**WHAT IS EXPECTED**:
Output every entry below exactly, without its pictures.

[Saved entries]
--- --- ---
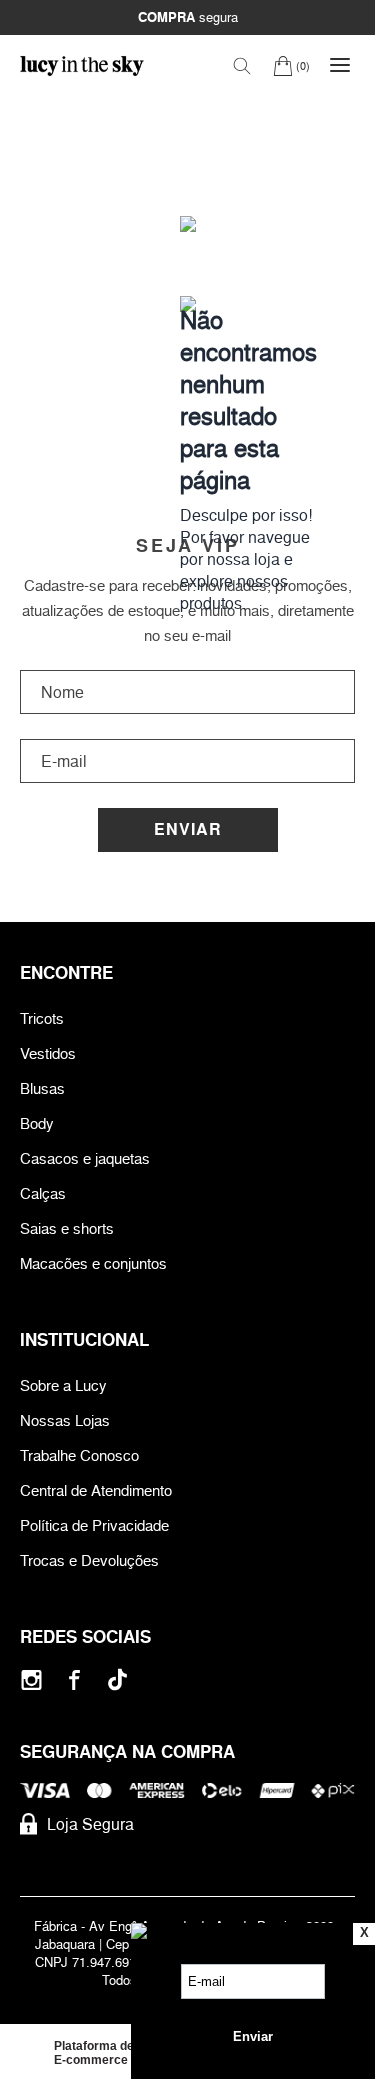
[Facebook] (74, 1679)
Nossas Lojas (65, 1420)
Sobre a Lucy (63, 1385)
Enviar (188, 829)
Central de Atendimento (96, 1490)
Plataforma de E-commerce (94, 2053)
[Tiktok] (117, 1679)
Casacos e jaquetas (85, 1158)
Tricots (42, 1018)
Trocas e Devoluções (89, 1560)
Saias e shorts (67, 1228)
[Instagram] (31, 1679)
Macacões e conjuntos (93, 1263)
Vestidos (48, 1053)
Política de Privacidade (94, 1525)
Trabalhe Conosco (79, 1455)
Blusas (42, 1088)
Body (37, 1123)
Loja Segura (90, 1824)
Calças (43, 1193)
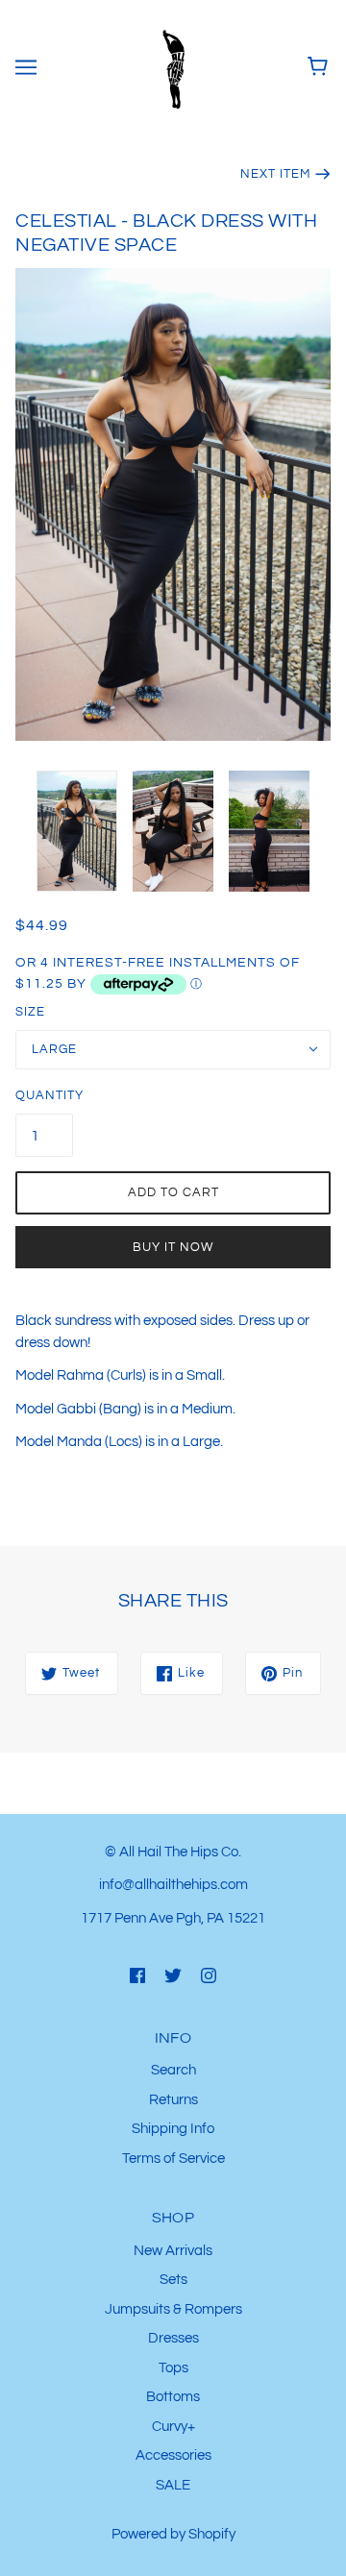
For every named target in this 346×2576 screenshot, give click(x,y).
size (30, 1011)
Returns (173, 2100)
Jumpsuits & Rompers (173, 2309)
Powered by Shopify (173, 2534)
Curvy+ (173, 2426)
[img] (137, 1975)
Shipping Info (173, 2129)
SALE (173, 2485)
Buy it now (173, 1247)
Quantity (44, 1095)
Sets (173, 2279)
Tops (173, 2368)
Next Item (275, 174)
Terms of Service (173, 2158)
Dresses (173, 2338)
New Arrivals (173, 2251)
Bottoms (173, 2397)
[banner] (171, 67)
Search (173, 2070)
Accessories (173, 2455)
--- --- ---
**TASK OUTPUT**:
[Facebook] (74, 1679)
Nossas Lojas (65, 1420)
Sobre a Lucy (63, 1385)
Enviar (188, 829)
Central de Atendimento (96, 1490)
Plataforma de E-commerce (94, 2053)
[Tiktok] (117, 1679)
Casacos e jaquetas (85, 1158)
Tricots (42, 1018)
Trocas e Devoluções (89, 1560)
Saias e shorts (67, 1228)
[Instagram] (31, 1679)
Macacões e conjuntos (93, 1263)
Vestidos (48, 1053)
Política de Privacidade (94, 1525)
Trabalhe Conosco (79, 1455)
Blusas (42, 1088)
Body (37, 1123)
Loja Segura (90, 1824)
Calças (43, 1193)
For every named target in this 346×2576 screenshot, give click(x,y).
size (30, 1011)
Returns (173, 2100)
Jumpsuits & Rompers (173, 2309)
Powered by Shopify (173, 2534)
Curvy+ (173, 2426)
[img] (137, 1975)
Shipping Info (173, 2129)
SALE (173, 2485)
Buy it now (173, 1247)
Quantity (44, 1095)
Sets (173, 2279)
Tops (173, 2368)
Next Item (275, 174)
Terms of Service (173, 2158)
Dresses (173, 2338)
New Arrivals (173, 2251)
Bottoms (173, 2397)
[banner] (171, 67)
Search (173, 2070)
Accessories (173, 2455)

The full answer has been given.